==== DATA UNDER STUDY

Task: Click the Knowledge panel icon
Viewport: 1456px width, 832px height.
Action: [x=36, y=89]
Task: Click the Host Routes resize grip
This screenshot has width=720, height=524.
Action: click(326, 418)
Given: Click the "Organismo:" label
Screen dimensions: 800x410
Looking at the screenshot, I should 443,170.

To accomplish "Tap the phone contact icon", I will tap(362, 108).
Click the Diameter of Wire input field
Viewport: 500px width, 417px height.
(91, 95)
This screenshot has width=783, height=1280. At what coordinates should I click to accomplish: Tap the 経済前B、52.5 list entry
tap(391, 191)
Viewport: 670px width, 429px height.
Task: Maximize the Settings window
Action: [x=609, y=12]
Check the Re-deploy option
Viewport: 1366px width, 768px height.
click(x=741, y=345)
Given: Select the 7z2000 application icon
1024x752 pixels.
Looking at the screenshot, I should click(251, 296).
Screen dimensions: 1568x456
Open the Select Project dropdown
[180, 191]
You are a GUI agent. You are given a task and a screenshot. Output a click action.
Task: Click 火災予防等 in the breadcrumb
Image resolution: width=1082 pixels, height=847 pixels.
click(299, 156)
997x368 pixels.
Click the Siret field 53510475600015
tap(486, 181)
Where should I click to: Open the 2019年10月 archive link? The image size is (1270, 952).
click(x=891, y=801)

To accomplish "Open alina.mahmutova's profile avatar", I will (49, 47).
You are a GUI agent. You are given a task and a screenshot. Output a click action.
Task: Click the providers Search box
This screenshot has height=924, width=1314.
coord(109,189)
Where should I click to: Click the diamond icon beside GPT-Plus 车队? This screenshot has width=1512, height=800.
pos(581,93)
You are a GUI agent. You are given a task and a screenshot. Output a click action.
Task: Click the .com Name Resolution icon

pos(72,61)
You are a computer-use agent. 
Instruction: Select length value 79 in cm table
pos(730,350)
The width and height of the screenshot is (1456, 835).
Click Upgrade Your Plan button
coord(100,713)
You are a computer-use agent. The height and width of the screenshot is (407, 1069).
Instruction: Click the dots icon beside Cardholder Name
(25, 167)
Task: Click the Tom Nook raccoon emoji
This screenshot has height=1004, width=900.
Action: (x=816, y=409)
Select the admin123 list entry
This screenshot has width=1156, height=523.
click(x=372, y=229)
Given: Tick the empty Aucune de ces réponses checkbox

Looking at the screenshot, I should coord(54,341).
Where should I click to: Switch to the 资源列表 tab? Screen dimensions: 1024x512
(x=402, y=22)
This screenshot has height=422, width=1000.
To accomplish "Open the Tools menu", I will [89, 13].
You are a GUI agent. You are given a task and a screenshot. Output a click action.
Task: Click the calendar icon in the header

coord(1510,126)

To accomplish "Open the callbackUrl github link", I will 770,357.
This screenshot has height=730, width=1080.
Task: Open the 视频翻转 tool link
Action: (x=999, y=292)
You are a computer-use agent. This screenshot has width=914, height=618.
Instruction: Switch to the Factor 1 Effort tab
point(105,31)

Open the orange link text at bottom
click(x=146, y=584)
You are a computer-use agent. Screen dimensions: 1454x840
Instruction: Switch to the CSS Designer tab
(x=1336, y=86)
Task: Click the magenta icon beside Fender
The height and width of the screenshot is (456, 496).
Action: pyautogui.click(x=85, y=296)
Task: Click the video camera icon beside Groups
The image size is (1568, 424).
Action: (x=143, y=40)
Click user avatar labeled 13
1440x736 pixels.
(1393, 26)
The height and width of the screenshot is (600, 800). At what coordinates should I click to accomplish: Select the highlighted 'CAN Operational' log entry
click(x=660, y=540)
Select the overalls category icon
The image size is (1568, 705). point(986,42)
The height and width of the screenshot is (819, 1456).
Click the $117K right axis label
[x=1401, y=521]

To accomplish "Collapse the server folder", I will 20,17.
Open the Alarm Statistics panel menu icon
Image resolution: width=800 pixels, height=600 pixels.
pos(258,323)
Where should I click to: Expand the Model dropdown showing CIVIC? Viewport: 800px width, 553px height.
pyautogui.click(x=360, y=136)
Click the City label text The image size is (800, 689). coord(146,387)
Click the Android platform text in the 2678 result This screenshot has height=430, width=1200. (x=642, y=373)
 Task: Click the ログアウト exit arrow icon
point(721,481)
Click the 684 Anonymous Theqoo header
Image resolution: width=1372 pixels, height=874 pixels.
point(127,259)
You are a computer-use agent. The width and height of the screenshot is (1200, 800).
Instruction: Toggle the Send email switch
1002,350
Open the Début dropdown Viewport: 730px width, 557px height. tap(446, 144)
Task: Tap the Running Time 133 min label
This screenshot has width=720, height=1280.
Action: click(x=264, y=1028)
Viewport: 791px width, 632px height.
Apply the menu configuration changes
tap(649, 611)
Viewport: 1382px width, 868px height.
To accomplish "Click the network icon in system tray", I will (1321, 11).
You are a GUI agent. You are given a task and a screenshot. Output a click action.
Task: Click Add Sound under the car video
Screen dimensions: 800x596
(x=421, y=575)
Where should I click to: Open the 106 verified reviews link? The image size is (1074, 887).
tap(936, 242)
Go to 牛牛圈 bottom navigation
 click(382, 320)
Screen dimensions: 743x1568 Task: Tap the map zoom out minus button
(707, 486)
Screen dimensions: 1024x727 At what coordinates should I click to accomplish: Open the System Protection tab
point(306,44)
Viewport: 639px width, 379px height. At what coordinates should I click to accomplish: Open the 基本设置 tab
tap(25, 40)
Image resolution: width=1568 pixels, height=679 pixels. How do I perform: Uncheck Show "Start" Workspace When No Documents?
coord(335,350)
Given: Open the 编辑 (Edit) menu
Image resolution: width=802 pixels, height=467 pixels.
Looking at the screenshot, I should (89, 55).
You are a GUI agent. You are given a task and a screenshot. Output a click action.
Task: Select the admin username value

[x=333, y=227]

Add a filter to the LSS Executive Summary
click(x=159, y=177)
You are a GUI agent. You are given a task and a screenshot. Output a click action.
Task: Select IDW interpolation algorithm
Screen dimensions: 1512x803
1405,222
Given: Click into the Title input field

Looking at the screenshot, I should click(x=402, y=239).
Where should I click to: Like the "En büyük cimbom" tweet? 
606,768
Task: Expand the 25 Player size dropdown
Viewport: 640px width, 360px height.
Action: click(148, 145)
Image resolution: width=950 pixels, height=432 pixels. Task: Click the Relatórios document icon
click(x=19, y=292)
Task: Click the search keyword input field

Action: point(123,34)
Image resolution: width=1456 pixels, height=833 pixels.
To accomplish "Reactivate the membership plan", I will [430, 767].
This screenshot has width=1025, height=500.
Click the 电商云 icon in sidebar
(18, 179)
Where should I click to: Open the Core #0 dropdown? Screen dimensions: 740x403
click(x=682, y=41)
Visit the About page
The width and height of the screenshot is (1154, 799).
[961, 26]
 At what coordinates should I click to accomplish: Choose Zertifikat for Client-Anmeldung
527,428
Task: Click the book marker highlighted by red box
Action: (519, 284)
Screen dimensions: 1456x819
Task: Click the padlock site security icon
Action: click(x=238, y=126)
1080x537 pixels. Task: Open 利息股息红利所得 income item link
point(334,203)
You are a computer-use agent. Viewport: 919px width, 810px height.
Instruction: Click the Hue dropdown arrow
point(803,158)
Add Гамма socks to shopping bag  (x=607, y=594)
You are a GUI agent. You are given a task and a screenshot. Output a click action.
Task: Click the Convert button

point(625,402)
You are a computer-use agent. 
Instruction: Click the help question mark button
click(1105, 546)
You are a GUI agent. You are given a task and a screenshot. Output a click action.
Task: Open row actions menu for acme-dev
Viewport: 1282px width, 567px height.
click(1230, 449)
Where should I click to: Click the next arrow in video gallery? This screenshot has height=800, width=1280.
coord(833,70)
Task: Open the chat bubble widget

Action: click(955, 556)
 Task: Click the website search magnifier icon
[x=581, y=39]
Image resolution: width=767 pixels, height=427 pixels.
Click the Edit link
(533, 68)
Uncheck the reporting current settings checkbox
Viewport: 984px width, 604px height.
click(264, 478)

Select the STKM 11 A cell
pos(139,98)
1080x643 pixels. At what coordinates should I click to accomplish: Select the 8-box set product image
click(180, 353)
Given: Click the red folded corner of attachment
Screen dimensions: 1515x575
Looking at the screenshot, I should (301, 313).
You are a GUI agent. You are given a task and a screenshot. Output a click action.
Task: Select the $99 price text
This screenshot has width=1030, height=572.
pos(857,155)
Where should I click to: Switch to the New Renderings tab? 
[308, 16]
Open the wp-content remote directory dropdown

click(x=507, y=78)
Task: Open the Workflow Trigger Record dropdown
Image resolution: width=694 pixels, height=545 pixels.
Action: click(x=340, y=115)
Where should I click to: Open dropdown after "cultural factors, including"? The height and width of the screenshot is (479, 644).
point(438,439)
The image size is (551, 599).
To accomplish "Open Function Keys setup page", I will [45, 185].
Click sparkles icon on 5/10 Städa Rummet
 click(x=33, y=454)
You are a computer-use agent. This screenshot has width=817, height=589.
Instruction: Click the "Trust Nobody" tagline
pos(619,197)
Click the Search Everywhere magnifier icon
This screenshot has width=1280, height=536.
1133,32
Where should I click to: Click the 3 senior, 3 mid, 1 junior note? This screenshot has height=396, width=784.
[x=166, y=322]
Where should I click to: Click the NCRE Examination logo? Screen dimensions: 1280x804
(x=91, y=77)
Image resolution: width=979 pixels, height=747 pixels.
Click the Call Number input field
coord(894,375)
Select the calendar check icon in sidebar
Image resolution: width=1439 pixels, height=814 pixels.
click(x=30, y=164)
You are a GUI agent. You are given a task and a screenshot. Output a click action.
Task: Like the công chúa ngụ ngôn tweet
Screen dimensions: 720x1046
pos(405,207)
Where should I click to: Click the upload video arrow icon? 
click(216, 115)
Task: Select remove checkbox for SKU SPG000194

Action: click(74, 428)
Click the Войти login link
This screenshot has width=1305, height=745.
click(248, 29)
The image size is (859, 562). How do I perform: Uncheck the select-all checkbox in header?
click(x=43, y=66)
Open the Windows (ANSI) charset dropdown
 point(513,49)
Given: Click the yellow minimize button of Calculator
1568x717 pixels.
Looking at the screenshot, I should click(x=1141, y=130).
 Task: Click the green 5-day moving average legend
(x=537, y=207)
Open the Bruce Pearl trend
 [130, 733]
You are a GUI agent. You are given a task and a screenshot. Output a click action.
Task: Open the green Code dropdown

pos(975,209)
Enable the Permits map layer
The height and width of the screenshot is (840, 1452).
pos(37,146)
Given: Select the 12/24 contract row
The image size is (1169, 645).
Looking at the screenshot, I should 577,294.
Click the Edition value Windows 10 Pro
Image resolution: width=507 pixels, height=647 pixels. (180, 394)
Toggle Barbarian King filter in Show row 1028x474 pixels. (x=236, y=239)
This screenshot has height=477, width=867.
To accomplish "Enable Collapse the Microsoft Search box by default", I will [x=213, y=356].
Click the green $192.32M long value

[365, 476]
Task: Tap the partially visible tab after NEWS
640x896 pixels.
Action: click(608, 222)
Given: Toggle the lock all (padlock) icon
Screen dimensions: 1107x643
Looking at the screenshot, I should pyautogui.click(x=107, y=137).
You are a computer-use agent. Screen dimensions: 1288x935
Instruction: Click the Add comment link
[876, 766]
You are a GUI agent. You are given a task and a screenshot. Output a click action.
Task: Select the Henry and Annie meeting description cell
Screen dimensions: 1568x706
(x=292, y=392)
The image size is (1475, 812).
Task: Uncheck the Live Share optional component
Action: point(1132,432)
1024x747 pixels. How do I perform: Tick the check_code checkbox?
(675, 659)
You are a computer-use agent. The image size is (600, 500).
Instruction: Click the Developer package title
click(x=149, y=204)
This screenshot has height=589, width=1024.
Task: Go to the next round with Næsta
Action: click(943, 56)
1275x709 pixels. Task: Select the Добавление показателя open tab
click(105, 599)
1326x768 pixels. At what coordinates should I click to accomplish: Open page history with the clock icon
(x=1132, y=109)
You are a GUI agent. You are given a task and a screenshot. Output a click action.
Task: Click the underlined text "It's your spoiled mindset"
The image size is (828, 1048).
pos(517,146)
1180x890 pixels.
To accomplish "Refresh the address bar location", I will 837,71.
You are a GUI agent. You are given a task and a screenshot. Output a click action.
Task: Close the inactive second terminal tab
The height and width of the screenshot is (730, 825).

========

### TASK DIRECTIONS
Repeat exactly the lines of the material from the one with "Task: Close the inactive second terminal tab" through the end, both the first and the last included.

### OUTPUT OF THE EXERCISE
Task: Close the inactive second terminal tab
The height and width of the screenshot is (730, 825).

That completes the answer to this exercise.